Tuesday, May 15, 2007

Have Atlas Will Travel



My job on road trips is to read the map and find either the fastest or the most scenic route to wherever we're going. It's also nice if I can actually find where we're going, but with road trips ... as in life ... the journey is as important as the destination.

We love road atlases, and as a testament to that fact we own a huge one ... the kind where, when you open the sucker all the way up, the person doing the driving practically has to duck around it to see the road.

Our atlas doesn't just show you the highways, byways and mileages, it has tiny little notations about the interesting things to see along the way, so that you won't miss stuff like the World's Biggest Pecan (a giant concrete nut in Brunswick, Missouri) or the Giant Conestoga Wagon in Milford, Nebraska, conveniently located across the street from the pig farm where we picked up the Jeep. Had we known the Giant Conestoga was famous, and not just a really huge eyesore, we might have tried to hold our breath long enough to take it's picture. Alas, we did not.

We did, however, pass the Elvis Is Alive Museum in Wright City, MO. I only wish we'd had the time to stop, as I understand they have a tastefully trashy replica of Elvis in his casket, as well as some of his DNA, preserved for posterity. Graceland, shmaceland.

We also passed the boyhood home of Walt Disney, in Marceline, Missouri.
Now this is a really intriguing thing, since Walt's childhood in that sleepy little town was so miserable that his parents moved away from Marceline to get him away from the abusive little bastards who were making his young life a living hell and give him a chance for some happiness. Now they've got a museum dedicated to the city's Favorite Son. Amazing how a little time, a few zillion dollars and a mouse in shorts can rewrite history.

But the real benefit to these road trips (besides the capture of crappy old Jeeps, fast food and learning all the really great intimate secrets of your partner's sexual history) is that you get a feel for the places you want to go back to when you aren't attached to a car hauler. This trip introduced us to the possibilities of Hannibal, Missouri ... a place to which we fully intend to return for full-blown touristing.



Hannibal, from what we could see of it, looks like a great place to explore. There's the Clemens home, where Samuel grew up to become Mark Twain, the whitewashed picket fence of Tom Sawyer fame, and the cave where Tom Sawyer and Becky Thatcher narrowly escape a grisly death at the hands of Injun Joe ... a passage which repeatedly scared the knickers off a much younger Evie.

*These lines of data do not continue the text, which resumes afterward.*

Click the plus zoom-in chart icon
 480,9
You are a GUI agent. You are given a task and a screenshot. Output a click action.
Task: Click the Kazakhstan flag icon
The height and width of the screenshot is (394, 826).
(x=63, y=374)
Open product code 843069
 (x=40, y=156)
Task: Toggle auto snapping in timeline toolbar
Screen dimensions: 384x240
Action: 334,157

It's also in the heart of some of the best, and most prolific, antique hunting spots we've stumbled on in our travels, which means we'll be needing to take the truck when we go back. :)

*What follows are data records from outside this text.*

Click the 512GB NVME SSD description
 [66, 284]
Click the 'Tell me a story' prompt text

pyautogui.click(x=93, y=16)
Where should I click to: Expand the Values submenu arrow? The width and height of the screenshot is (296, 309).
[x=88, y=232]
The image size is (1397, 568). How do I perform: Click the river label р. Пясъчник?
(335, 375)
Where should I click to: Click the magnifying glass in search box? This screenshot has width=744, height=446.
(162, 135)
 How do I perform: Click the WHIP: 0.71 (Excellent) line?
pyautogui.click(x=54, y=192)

Ev's told you about the Jeep and the seizure and the lack of sleep, but there were a couple of moments along the road that were pretty much the defining moments, for me, of why it is we like road trips (and each other) so much.

Frequently during these trips we both look at something at the exact same moment, speak the exact same sentence aloud with the same vocal inflection, and then laugh. The first time it happened on this trip it was three cows huddled under a shade tree, drawing a sentimental ""awwwww" from both of us. Sometimes it's, "Great barn!" Quite often it's, "Nice house, but it's too close to the road." But really, the quintessential moment was when we passed a newly plowed field and we both exclaimed, "Oooooh! Great dirt!"

Kwach


3 comments:

Feral Mom said...

The next time you pass the Elvis is Alive museum, you must check it out! It reeks delightfully of donuts and bacon, and the narrative is hypnotic--by the time I left, I was transformed from a naysayer to an agnostic. Elvis MIGHT be alive. You never know.

Kwach said...

thankyouverymuch ...

:)

Kwach

Chrome Blue said...

Believe me. You missed nothing by not stopping at the Elvis museum. I was passing through with my 2 boys. We stopped for a burger and to check out the ultimate in tacky. The place has 30 years of grease, dust and nicotine on everything that hadn't been disposed of since 1975. It was like a Jr High carnival version of a made up Ripley's Believe It or Not! The kids found it so bad it was funny, so if you are in for one of those disgusted type laughs - Have At It Hound Dog!